--- WHAT YOU HAVE TO DO ---
Output the items below word for word, beginning at the line containing "Image resolution: width=1000" and continuing through the end of the items.

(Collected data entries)
● ● ● ●
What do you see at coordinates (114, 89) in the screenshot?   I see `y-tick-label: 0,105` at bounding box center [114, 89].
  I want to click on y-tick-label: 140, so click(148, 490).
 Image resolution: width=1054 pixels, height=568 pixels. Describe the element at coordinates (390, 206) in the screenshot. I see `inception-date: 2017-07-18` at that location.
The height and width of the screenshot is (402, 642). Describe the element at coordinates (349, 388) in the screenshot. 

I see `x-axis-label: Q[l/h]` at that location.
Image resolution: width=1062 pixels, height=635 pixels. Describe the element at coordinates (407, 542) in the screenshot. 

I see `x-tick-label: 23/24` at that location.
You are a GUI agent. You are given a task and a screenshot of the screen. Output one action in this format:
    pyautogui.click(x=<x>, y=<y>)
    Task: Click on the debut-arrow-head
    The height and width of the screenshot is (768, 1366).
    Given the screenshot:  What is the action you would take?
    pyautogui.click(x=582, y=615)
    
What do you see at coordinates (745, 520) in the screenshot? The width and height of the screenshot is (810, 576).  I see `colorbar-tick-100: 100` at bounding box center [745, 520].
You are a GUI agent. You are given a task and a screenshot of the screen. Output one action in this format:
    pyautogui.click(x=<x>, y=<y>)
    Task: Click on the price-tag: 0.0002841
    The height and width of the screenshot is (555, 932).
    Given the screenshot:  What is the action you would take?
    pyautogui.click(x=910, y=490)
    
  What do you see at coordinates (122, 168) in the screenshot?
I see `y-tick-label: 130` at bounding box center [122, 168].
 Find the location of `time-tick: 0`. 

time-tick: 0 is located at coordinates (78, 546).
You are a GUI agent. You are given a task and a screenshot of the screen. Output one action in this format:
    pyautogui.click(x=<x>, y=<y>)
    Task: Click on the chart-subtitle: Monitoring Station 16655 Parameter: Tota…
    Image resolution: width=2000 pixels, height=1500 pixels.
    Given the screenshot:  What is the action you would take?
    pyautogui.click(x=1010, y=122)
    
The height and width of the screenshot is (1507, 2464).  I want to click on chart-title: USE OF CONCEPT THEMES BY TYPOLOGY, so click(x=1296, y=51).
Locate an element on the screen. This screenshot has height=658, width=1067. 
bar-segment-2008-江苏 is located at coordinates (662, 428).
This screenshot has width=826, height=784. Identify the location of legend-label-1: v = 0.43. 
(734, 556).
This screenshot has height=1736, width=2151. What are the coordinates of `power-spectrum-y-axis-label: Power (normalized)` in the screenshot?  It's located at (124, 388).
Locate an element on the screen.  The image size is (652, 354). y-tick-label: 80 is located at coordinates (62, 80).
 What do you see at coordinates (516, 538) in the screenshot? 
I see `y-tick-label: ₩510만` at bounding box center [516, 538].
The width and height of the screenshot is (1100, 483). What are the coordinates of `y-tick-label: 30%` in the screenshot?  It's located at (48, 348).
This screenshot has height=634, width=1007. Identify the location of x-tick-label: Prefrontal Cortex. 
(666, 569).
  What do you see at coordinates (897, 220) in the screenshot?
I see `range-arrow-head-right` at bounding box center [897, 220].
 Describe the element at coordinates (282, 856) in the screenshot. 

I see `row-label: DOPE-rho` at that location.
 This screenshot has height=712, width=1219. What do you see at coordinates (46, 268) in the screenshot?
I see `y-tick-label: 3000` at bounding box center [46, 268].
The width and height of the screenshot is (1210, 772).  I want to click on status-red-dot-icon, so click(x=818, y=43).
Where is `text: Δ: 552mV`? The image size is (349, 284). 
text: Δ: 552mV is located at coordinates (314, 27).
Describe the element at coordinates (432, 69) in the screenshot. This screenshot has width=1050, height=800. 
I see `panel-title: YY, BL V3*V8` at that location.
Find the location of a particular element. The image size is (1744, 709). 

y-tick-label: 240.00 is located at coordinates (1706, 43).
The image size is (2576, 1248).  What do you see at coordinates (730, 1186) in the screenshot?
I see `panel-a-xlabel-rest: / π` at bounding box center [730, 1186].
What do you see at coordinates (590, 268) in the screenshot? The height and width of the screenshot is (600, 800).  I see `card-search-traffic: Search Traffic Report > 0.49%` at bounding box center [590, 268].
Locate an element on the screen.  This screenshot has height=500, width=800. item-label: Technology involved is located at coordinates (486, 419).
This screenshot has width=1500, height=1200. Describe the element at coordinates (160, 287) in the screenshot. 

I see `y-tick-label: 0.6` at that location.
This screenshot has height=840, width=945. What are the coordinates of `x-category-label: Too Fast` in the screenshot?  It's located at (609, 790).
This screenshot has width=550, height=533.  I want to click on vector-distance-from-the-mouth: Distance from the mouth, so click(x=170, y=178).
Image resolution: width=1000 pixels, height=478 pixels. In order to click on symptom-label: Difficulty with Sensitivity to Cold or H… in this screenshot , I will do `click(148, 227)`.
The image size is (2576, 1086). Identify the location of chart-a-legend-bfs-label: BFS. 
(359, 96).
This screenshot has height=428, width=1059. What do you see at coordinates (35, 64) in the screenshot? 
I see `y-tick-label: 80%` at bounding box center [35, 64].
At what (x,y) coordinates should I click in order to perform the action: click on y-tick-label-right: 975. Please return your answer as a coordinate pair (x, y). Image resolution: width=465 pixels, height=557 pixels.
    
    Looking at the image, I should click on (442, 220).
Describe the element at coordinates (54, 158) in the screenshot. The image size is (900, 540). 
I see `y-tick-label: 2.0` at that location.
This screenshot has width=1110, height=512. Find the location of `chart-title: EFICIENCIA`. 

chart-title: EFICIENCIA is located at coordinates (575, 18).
● ● ● ●
--- TASK ANSWER ---
Image resolution: width=1000 pixels, height=478 pixels. In order to click on symptom-label: Difficulty with Sensitivity to Cold or H… in this screenshot , I will do `click(148, 227)`.
The image size is (2576, 1086). Identify the location of chart-a-legend-bfs-label: BFS. 
(359, 96).
This screenshot has height=428, width=1059. What do you see at coordinates (35, 64) in the screenshot? 
I see `y-tick-label: 80%` at bounding box center [35, 64].
At what (x,y) coordinates should I click in order to perform the action: click on y-tick-label-right: 975. Please return your answer as a coordinate pair (x, y). Image resolution: width=465 pixels, height=557 pixels.
    
    Looking at the image, I should click on (442, 220).
Describe the element at coordinates (54, 158) in the screenshot. The image size is (900, 540). 
I see `y-tick-label: 2.0` at that location.
This screenshot has width=1110, height=512. Find the location of `chart-title: EFICIENCIA`. 

chart-title: EFICIENCIA is located at coordinates (575, 18).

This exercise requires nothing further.